San Bernardino, Omnitrans and other transportation agencies have already begun constructing those stops along the sbX route, which will stretch from Cal State San Bernardino to Loma Linda University and include a designated bus lane for part of the trip.
There was no sign this was a done deal from the residents, business owners and two City Council members who spoke against the plan amendment and the broader sbX project.
Councilman John Valdivia said Hospitality Lane and other areas he represents would be particularly hard-hit by construction and other aspects of sbX, because that ward has the most acres under sbX construction.
“The central part of this city will bear the brunt of this boondoggle,” Valdivia said, adding that the project would cost $200 million the city and other funding agencies can’t afford.

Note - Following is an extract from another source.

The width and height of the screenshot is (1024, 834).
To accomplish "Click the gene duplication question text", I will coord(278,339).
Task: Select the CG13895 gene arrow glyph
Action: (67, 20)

“Is this a priority for this city at this time when we have a great surplus of foreclosed homes and businesses are shuttering their doors? … I continue to oppose this bus to nowhere.”
Mayor Pat Morris said the plan would spur greater development and argued that money used for the project couldn’t be used for anything else because it came from Measure I, a bond for mass transit.
“The voters approved that, by a 70 percent margin, for a specific use,” Morris said. “(The money) cannot be used for public safety or to fill potholes in our streets. Those are not permissible uses.”
Councilman Robert Jenkins contested that, saying Fontana has used Measure I money to repair potholes on streets used by public transit and private vehicles.
“We have a transit system already — Omnitrans,” he said. “Use (Measure I money) to fix the transit system we have. Use it to fix Waterman, use it to fix Highland.”
Slightly more public speakers said they opposed the project than supported it, in contrast to two weeks ago when a majority said it would revitalize the city and reduce pollution.
Councilman Rikke Van Johnson said the plan was a wise investment in the future.